Security and Multi-tenancy
Heat leverages Keystone (OpenStack Identity) for multi-tenant authentication, role-based access control, and scoped tokens, aligning with security practices advocated by organizations such as NIST and compliance frameworks like SOC 2 and ISO/IEC 27001. Secrets and sensitive data can be managed through integrations with Barbican (OpenStack Key Manager) or external systems such as HashiCorp Vault and secure HSM solutions from Thales and Entrust. Heat enforces resource isolation through project-scoped stacks and policies that interoperate with Neutron (OpenStack Networking) tenant networks and Ironic (OpenStack Bare Metal) allocation policies, and it supports auditing via OpenStack Telemetry and third-party SIEM products deployed by entities like Splunk and Elastic N.V..
Development and Ecosystem Integration
Heat development follows the OpenStack release cycle with contributions from a wide community including OpenStack Foundation, corporate contributors like Red Hat, IBM, Huawei, and independent developers engaged through Gerrit and Launchpad workflows.
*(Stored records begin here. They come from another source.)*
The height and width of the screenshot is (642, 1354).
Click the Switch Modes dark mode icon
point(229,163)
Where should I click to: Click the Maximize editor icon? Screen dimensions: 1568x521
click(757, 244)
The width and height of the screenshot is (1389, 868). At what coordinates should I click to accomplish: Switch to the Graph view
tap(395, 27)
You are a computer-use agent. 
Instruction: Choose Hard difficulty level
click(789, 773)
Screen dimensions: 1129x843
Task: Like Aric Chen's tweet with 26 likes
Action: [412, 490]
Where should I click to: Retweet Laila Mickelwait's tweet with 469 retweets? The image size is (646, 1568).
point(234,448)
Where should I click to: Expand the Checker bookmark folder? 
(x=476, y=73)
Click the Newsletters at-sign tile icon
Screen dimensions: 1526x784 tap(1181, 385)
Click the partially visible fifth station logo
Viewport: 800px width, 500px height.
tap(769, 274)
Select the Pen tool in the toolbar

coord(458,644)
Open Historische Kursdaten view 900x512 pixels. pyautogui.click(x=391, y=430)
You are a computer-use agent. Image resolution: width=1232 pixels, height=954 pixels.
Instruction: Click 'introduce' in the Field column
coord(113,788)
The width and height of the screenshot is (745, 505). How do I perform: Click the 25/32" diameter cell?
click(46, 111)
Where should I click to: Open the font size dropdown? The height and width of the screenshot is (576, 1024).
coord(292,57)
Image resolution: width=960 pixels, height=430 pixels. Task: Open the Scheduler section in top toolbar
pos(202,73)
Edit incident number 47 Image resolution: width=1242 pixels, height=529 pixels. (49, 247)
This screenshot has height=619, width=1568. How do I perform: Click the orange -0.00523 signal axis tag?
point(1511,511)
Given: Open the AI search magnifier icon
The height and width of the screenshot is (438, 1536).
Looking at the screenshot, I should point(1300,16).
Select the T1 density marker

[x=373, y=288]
Integration points include Horizon (OpenStack Dashboard) UI plugins, SDKs such as python-openstackclient, and CI pipelines running on Zuul and Jenkins. The ecosystem includes template repositories, upstream collaborations with projects like Mistral (OpenStack Workflow), Senlin (OpenStack Clustering), and third-party tools from vendors like Mirantis and Canonical (company), while academic research from institutions like MIT, Stanford University, and University of California, Berkeley has examined Heat for reproducible infrastructure research. Developers use languages and tools such as Python (programming language), SQLAlchemy, and SQL backends when extending Heat resource plugins and writing integration tests.